The result should be every line that contains the word "dimensions", taken from the material.

▶ _Stored data_:

[Start of section]

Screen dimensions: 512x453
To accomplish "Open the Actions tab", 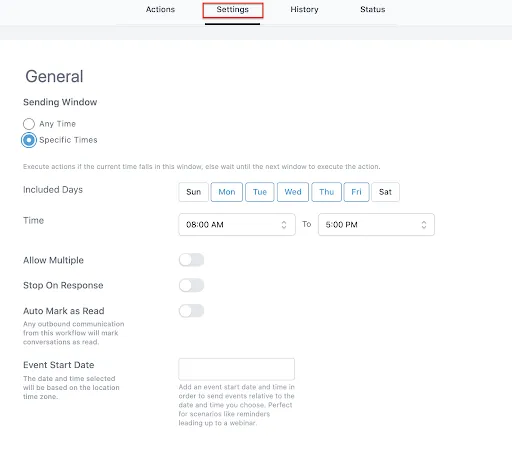I will pos(160,9).
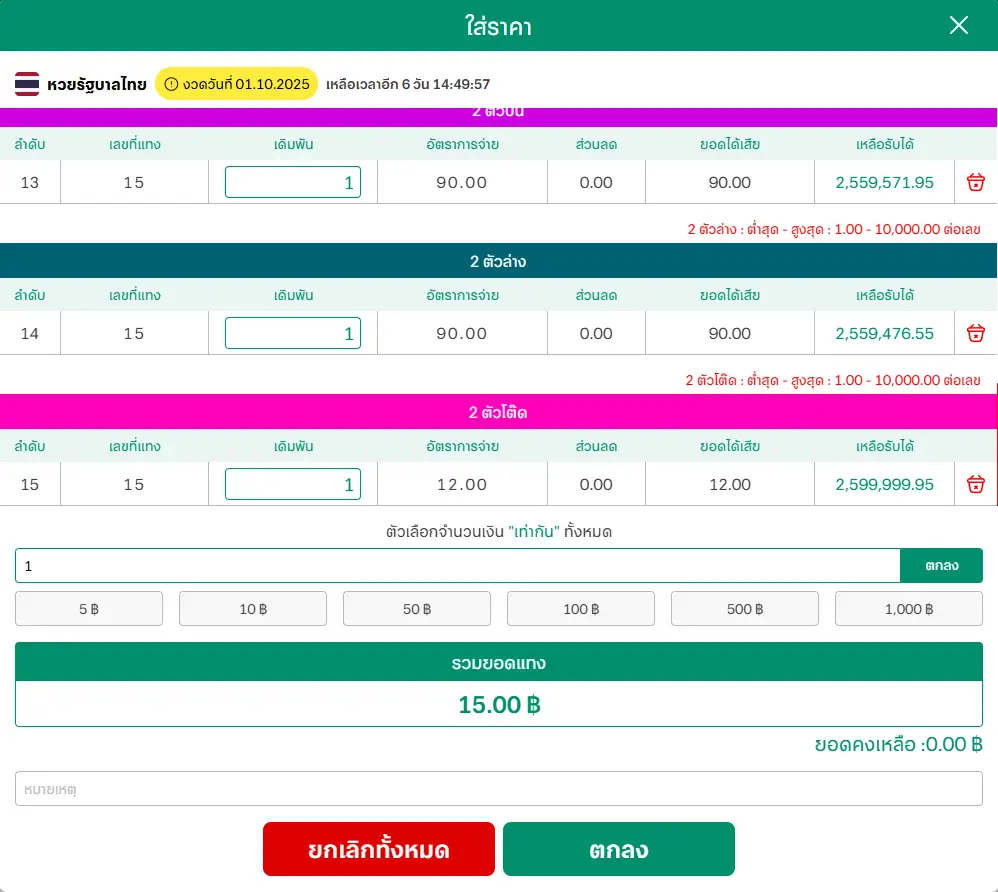998x892 pixels.
Task: Remove row 14 using the red basket icon
Action: pyautogui.click(x=976, y=333)
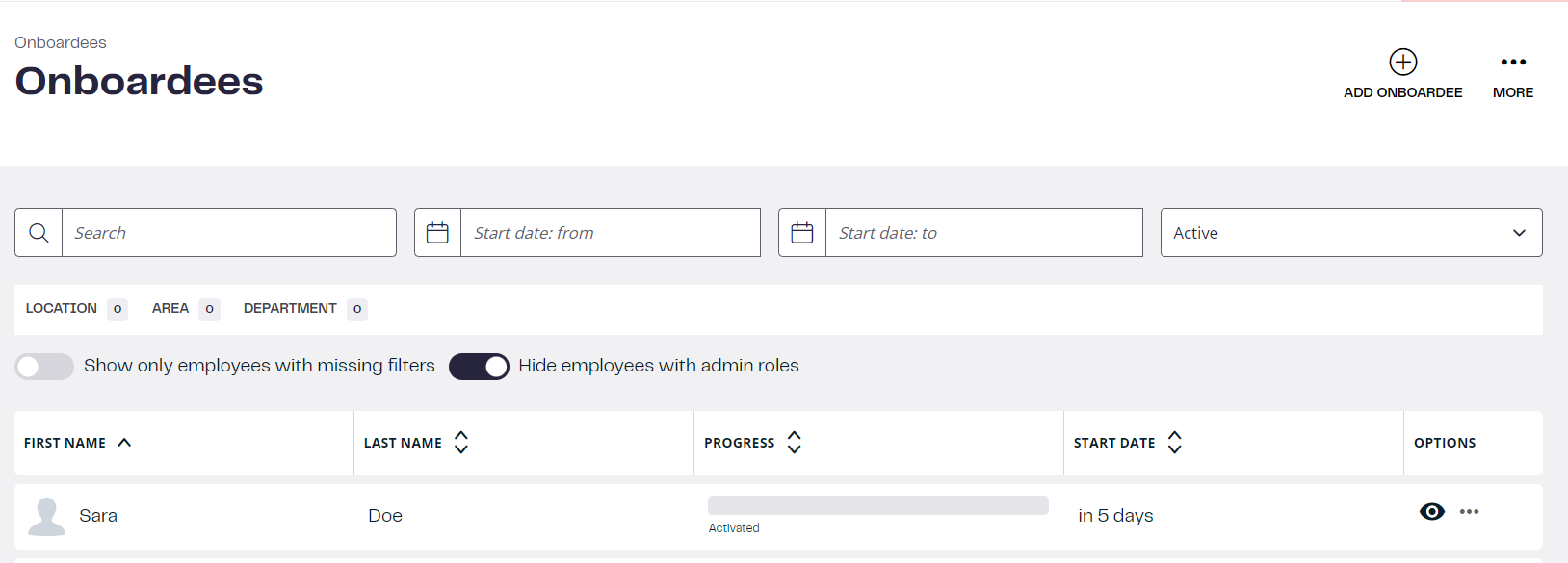Disable Hide employees with admin roles
The image size is (1568, 563).
pyautogui.click(x=479, y=367)
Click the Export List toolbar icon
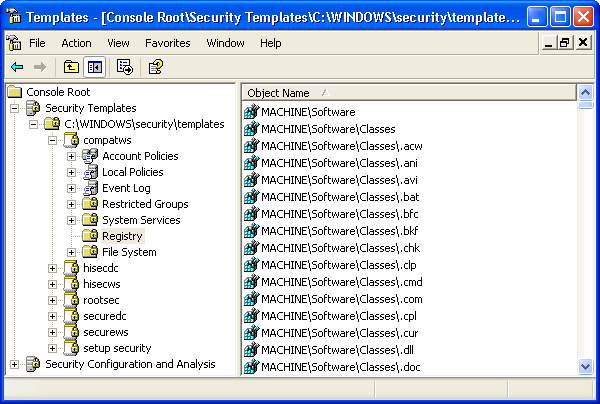Image resolution: width=600 pixels, height=404 pixels. click(x=125, y=67)
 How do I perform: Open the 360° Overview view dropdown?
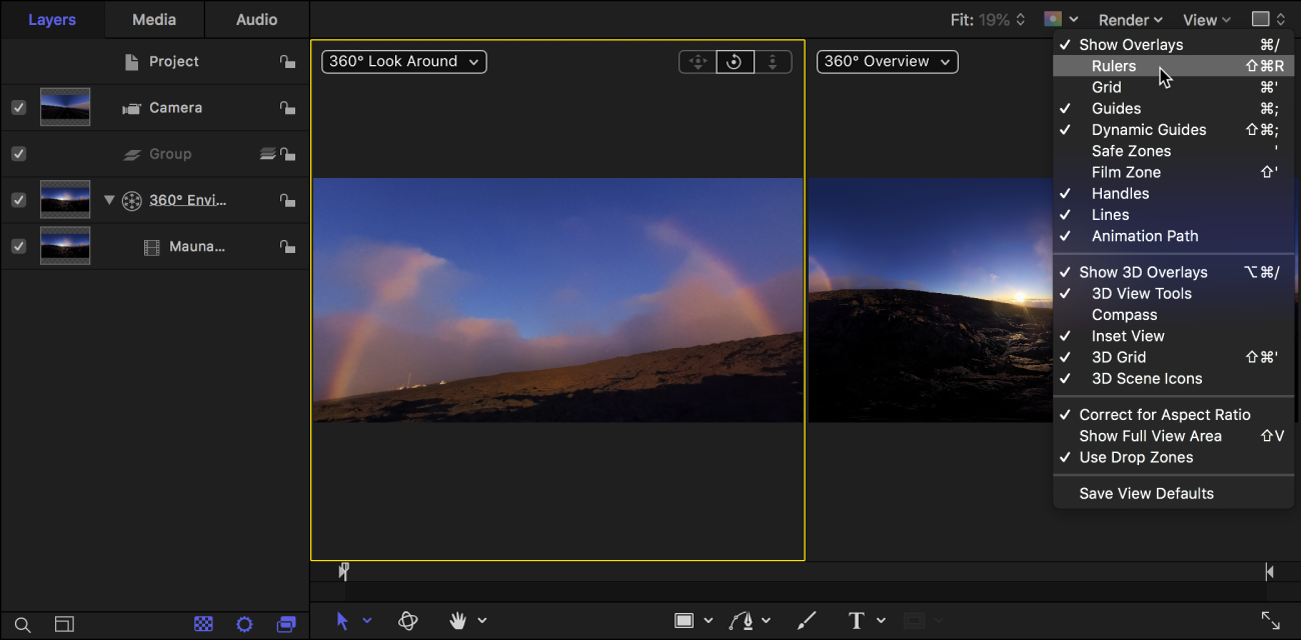tap(886, 62)
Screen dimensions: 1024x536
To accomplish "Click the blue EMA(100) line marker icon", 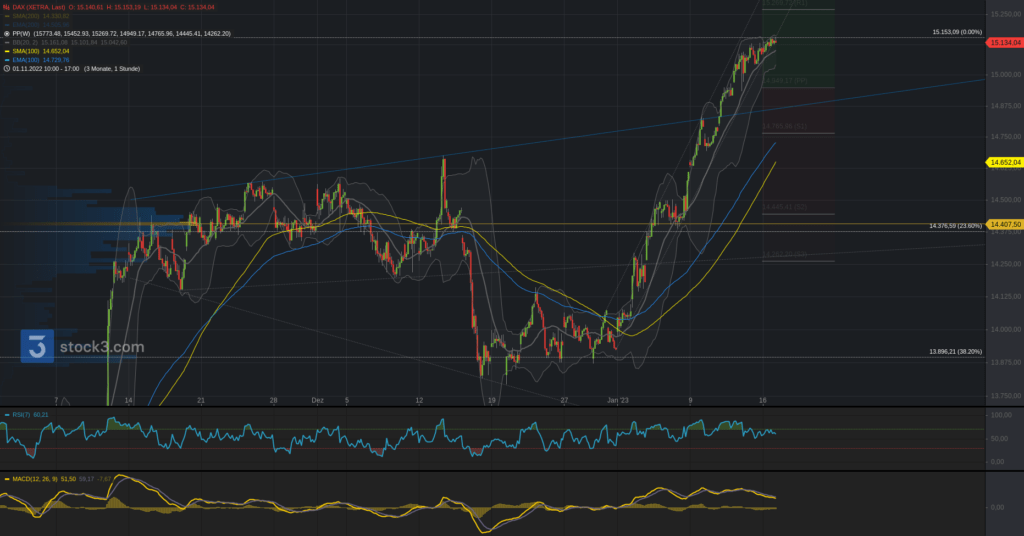I will tap(7, 60).
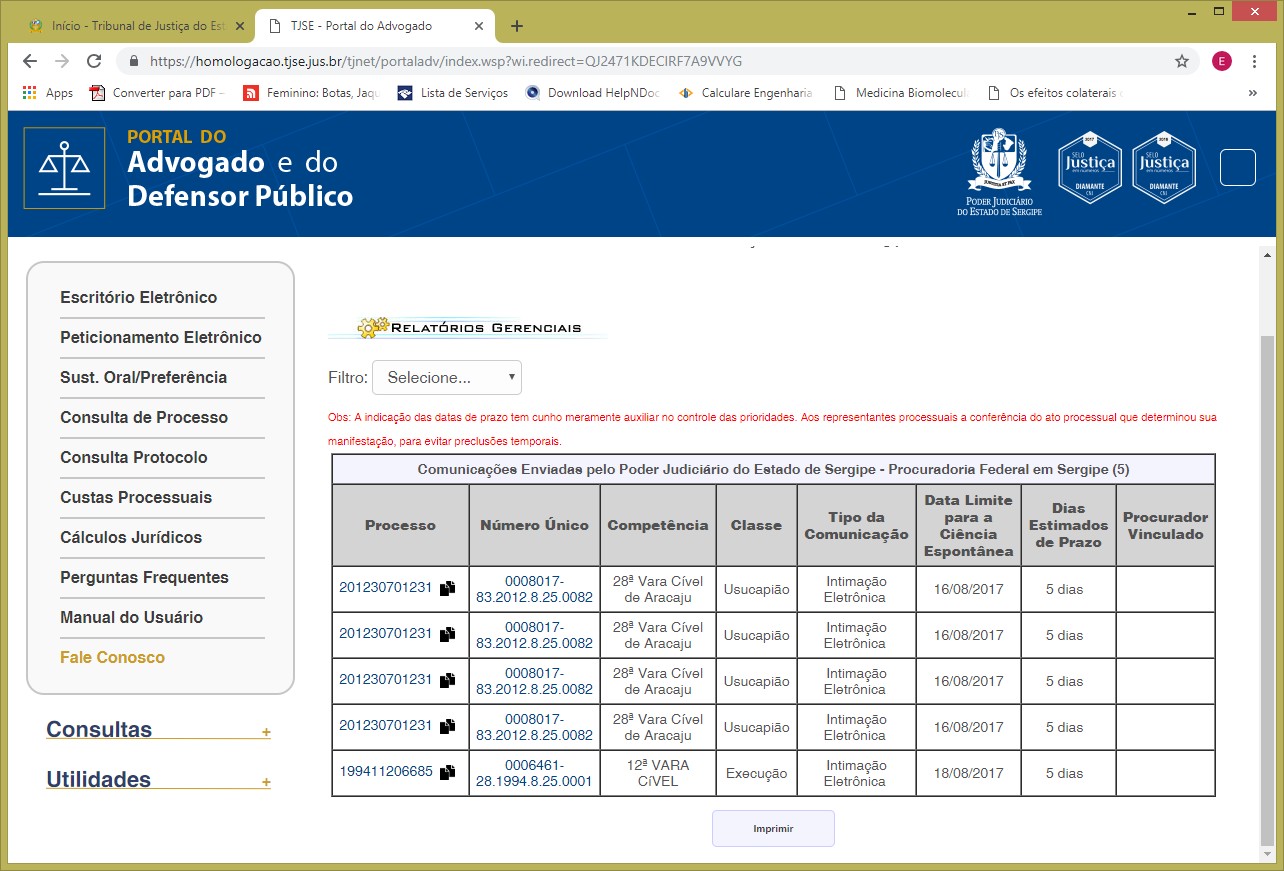Select Consulta de Processo in sidebar

(x=144, y=418)
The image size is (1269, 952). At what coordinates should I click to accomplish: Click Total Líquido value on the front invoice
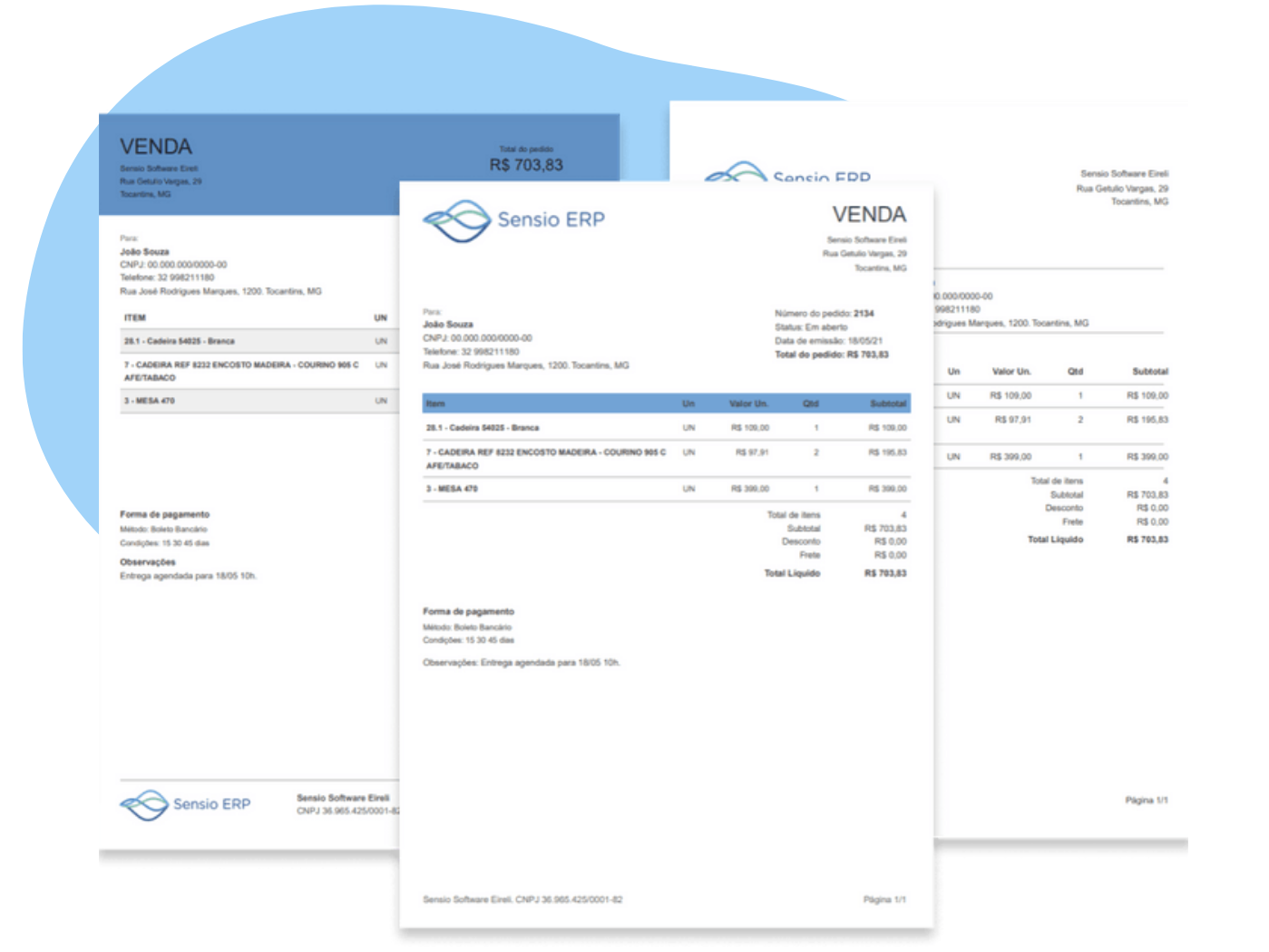tap(884, 573)
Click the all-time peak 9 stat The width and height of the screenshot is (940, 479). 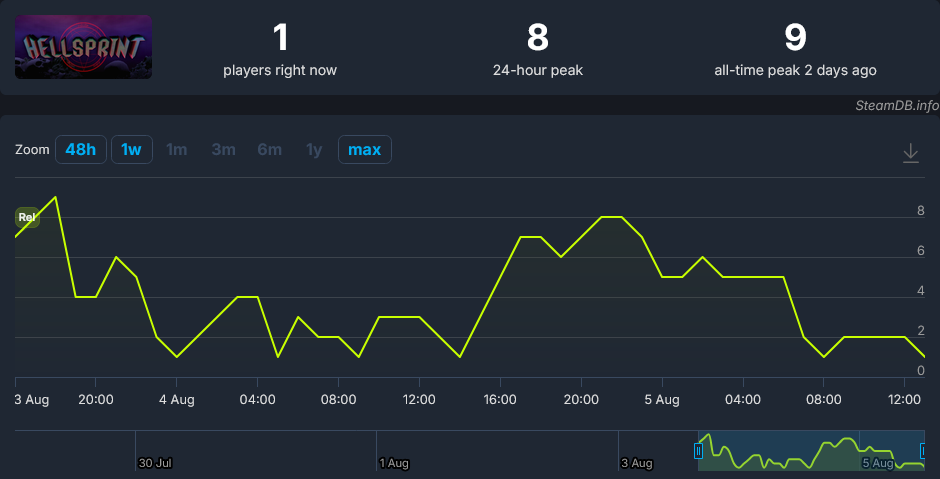795,49
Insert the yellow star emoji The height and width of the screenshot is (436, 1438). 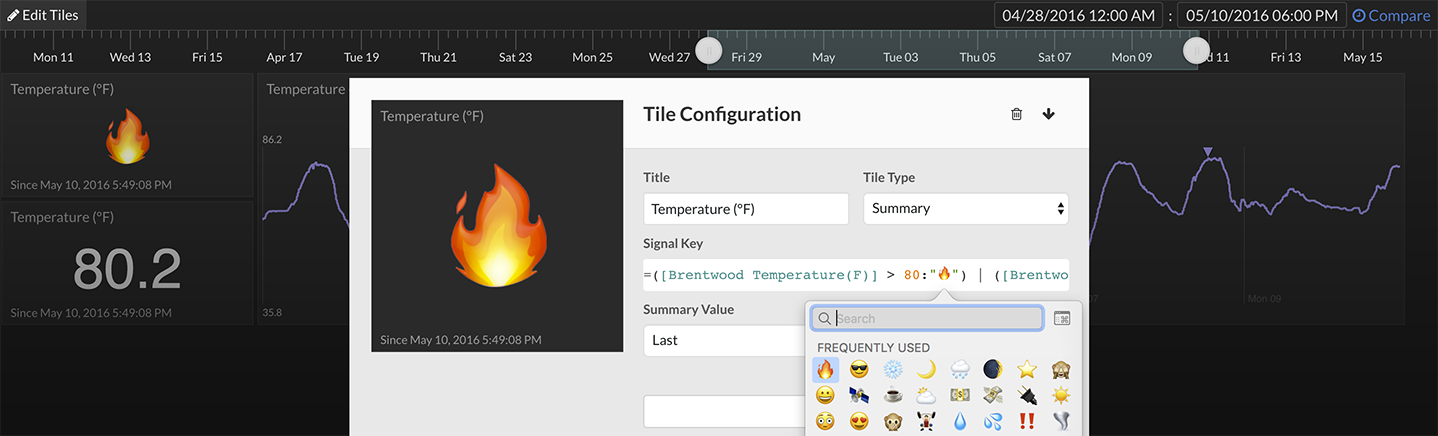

[End of section]

▶ _Reply_:
Screen dimensions: 512x453
Screen dimensions: 1024x536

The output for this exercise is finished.